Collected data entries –
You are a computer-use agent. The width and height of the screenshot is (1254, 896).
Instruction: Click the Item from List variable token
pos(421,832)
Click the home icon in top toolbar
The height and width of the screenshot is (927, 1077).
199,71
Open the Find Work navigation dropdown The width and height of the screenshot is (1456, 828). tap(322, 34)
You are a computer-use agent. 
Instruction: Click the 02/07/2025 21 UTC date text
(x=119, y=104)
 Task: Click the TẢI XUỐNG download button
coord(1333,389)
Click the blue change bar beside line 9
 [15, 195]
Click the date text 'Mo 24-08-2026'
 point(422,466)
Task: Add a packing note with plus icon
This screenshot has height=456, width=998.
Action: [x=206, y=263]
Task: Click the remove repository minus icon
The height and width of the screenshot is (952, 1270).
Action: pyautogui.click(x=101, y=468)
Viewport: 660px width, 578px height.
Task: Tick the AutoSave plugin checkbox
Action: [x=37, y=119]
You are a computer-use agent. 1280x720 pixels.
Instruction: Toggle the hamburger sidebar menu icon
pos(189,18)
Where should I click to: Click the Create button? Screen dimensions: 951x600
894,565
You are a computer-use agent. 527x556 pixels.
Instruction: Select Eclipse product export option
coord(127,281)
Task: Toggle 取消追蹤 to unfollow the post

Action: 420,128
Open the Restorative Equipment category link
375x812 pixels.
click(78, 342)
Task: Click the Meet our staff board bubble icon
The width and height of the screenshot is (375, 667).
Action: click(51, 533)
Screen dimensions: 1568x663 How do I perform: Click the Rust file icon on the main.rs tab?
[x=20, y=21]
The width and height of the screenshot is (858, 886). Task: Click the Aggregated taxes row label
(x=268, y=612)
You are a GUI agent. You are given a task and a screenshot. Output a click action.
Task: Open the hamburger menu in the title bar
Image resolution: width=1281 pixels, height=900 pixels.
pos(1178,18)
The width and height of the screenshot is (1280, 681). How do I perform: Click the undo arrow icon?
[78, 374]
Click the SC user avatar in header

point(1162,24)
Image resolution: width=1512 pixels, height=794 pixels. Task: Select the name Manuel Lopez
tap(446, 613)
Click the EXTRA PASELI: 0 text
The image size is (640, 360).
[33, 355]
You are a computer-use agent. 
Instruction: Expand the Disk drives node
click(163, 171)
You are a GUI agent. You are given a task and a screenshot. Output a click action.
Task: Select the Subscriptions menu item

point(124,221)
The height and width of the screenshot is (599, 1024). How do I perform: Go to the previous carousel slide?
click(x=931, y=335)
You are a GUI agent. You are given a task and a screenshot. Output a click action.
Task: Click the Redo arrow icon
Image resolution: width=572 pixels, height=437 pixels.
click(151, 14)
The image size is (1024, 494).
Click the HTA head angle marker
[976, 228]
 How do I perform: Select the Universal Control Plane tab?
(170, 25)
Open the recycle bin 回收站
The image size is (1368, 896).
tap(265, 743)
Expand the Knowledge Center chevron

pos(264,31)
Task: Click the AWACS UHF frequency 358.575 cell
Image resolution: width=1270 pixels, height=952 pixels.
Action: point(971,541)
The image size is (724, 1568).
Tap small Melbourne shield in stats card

Work item – Only lines that include "Open" belong in the answer; return them from the entries above.

Task solution –
Open the Find Work navigation dropdown The width and height of the screenshot is (1456, 828). tap(322, 34)
Open the Restorative Equipment category link
Task: Open the hamburger menu in the title bar
Open the recycle bin 回收站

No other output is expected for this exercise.